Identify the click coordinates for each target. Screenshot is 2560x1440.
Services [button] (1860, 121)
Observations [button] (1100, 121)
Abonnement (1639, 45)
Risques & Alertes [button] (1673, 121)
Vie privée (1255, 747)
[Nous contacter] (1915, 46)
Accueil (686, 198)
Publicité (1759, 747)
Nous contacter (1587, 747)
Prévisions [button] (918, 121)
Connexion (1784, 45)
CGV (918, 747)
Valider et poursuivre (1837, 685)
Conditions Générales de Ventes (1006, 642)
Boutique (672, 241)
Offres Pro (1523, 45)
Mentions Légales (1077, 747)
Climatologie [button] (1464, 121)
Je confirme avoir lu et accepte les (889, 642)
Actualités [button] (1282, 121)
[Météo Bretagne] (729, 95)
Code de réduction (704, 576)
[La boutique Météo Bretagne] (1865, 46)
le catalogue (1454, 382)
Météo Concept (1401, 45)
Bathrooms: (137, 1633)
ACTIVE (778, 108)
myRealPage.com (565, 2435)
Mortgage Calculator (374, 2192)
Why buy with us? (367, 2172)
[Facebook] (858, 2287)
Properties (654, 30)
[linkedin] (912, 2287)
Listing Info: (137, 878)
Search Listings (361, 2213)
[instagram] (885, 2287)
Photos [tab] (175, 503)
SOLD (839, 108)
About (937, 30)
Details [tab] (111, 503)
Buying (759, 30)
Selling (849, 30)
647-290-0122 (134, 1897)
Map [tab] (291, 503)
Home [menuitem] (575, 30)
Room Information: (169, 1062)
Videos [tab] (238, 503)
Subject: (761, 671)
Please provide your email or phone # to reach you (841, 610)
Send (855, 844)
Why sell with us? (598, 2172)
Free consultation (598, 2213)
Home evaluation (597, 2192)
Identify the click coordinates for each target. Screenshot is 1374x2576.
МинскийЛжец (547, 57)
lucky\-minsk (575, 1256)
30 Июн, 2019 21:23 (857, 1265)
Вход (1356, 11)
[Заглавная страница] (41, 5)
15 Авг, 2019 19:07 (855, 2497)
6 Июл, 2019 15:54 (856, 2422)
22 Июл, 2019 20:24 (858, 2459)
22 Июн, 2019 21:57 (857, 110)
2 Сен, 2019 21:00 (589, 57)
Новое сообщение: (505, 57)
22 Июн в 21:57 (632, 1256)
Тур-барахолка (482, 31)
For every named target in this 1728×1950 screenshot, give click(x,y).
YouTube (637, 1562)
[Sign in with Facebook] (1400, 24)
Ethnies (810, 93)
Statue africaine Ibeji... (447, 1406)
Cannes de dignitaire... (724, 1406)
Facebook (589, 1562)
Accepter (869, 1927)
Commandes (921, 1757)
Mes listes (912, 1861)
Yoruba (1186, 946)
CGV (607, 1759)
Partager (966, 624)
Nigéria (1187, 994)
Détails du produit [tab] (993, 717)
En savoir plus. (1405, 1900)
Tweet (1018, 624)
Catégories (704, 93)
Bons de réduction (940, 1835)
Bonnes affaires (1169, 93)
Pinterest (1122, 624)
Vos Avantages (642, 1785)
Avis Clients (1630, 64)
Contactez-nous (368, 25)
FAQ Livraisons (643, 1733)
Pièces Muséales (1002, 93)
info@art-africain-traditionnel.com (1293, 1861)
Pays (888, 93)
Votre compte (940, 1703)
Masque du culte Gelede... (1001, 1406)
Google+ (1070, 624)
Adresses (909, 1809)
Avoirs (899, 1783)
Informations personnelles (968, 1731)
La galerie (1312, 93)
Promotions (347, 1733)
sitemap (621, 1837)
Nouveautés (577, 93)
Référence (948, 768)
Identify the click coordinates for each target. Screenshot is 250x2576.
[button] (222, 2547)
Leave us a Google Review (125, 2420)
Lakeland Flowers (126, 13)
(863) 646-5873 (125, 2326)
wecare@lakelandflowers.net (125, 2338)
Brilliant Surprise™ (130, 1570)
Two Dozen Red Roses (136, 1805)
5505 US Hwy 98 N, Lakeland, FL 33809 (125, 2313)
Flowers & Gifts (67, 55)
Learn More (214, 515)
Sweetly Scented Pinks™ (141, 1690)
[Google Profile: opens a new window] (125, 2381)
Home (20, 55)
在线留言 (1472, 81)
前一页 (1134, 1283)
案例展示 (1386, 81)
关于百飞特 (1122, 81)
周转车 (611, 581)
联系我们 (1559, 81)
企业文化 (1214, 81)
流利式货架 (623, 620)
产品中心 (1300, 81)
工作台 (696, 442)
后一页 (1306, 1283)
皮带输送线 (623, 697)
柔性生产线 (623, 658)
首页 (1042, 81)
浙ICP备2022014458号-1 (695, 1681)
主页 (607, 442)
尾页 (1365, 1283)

DIRECTIONS ->
Look above and return each line of the records exactly, from the very first through the line with "Publicité (1759, 747)", both included.

EXERCISE RESULT ->
Identify the click coordinates for each target. Screenshot is 2560x1440.
Services [button] (1860, 121)
Observations [button] (1100, 121)
Abonnement (1639, 45)
Risques & Alertes [button] (1673, 121)
Vie privée (1255, 747)
[Nous contacter] (1915, 46)
Accueil (686, 198)
Publicité (1759, 747)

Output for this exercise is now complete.